Please repeat exactly, and only, the lines from the one containing "The width and" through the end of the records below, with no pictures.

(Saved entries)
◆ ◆ ◆ ◆ ◆

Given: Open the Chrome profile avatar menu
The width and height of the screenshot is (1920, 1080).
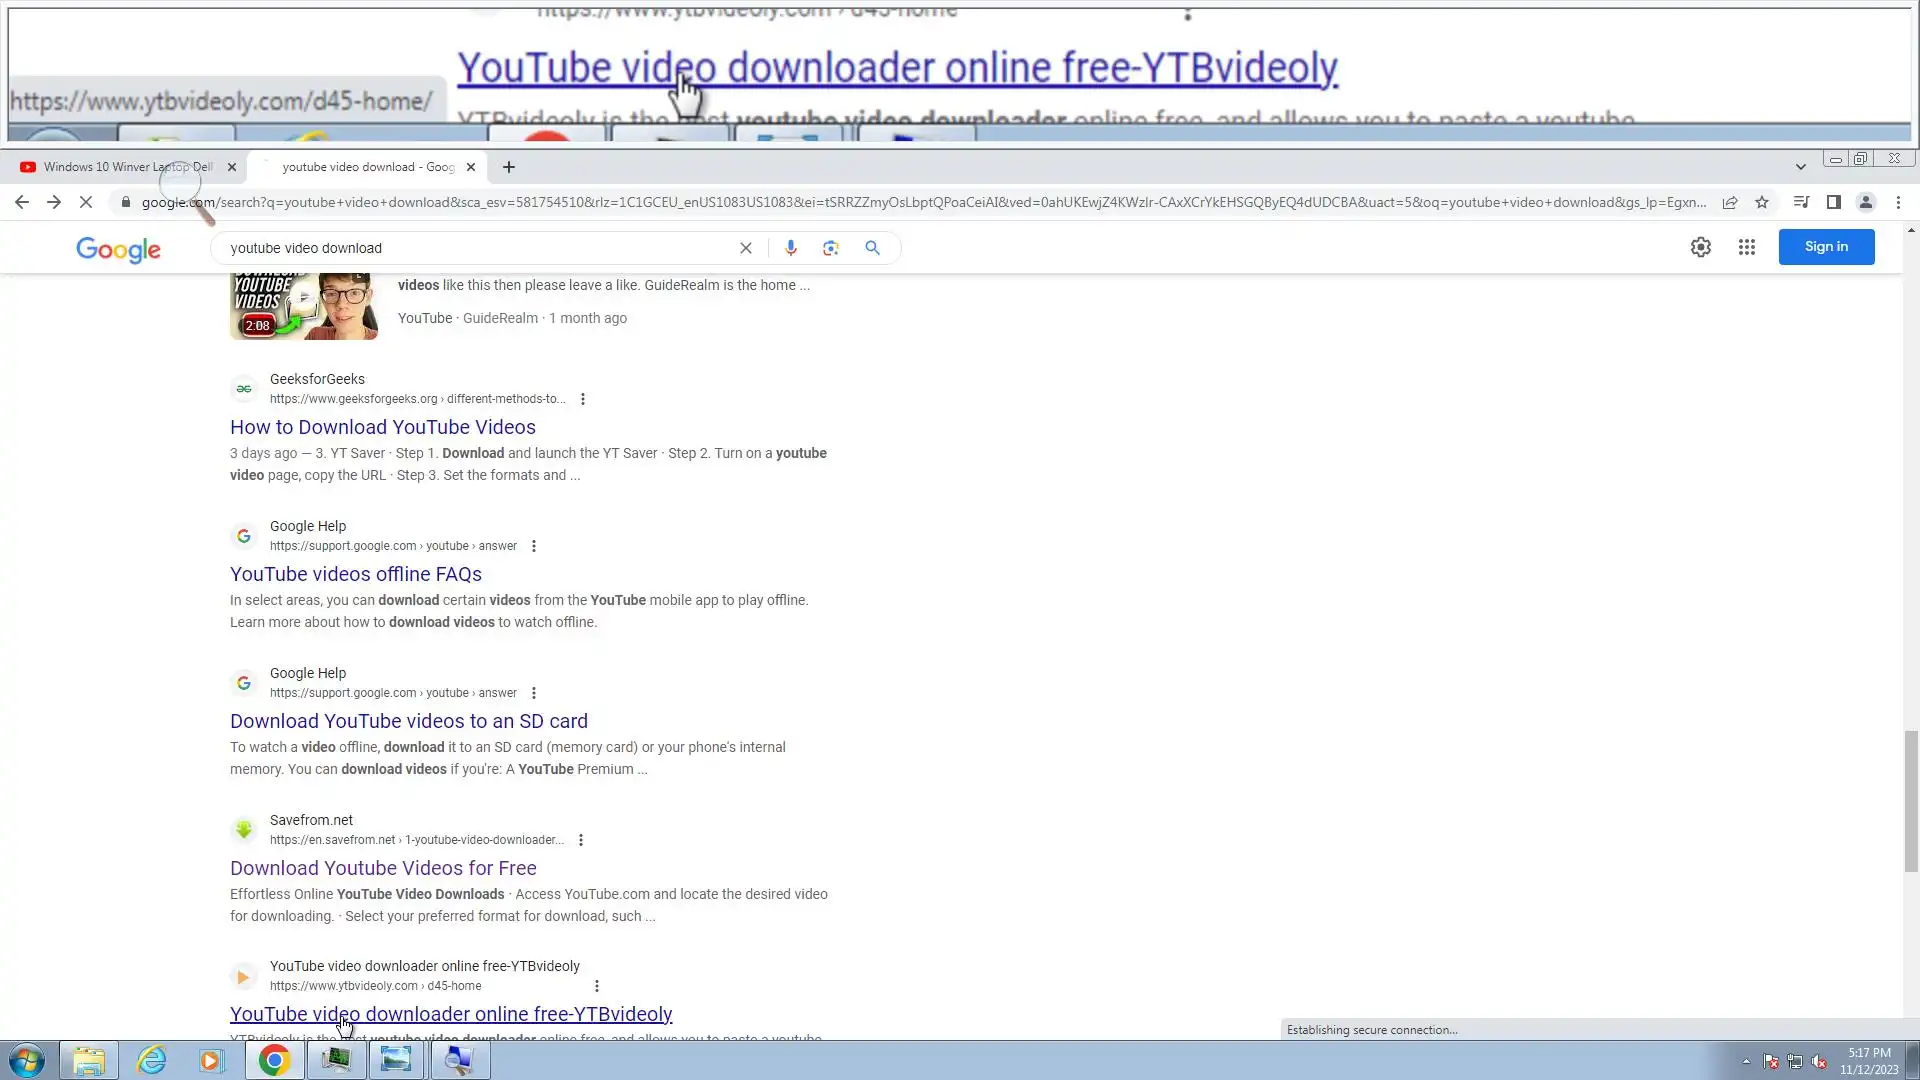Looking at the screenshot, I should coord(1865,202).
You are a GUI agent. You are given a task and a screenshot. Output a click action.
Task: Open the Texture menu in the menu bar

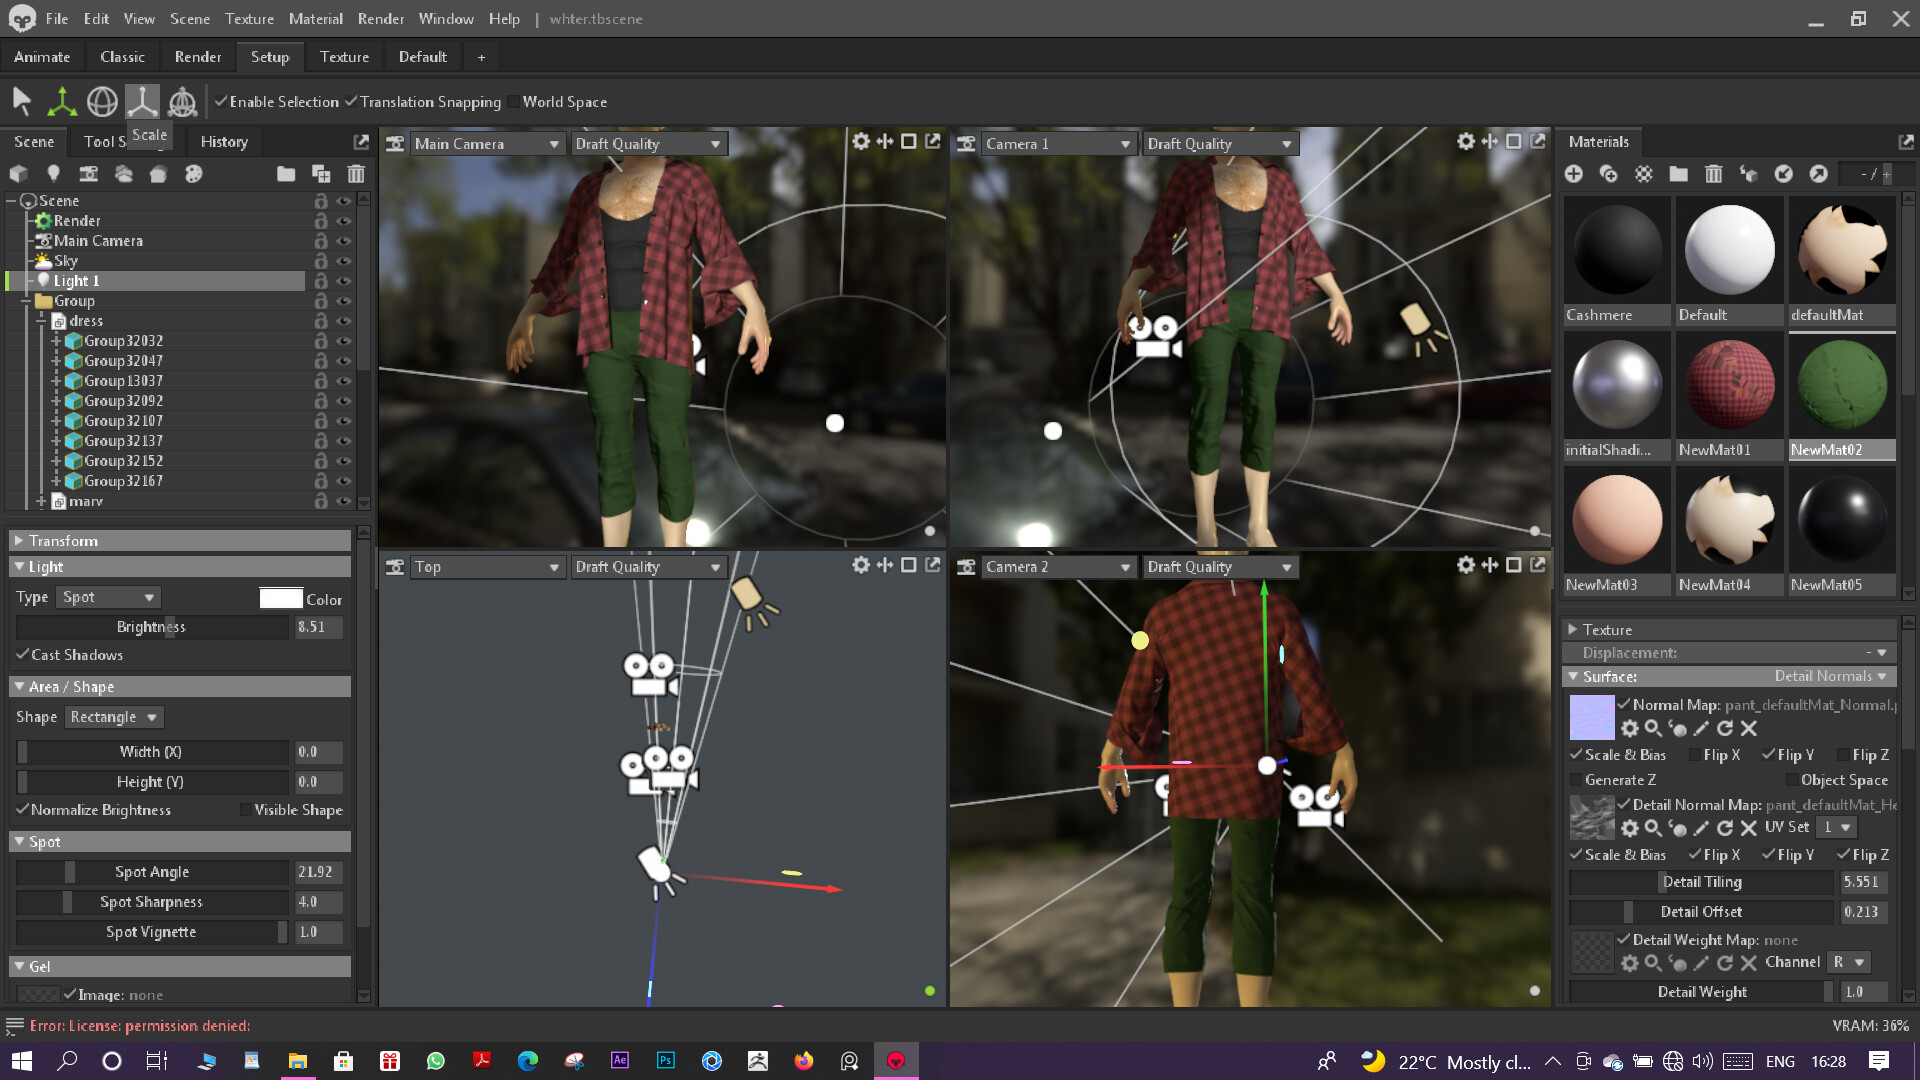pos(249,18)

◆ ◆ ◆ ◆ ◆

YOUR RESPONSE
The width and height of the screenshot is (1920, 1080).
Looking at the screenshot, I should coord(1865,202).
You are a GUI agent. You are given a task and a screenshot. Output a click action.
Task: Open the Texture menu in the menu bar

pos(249,18)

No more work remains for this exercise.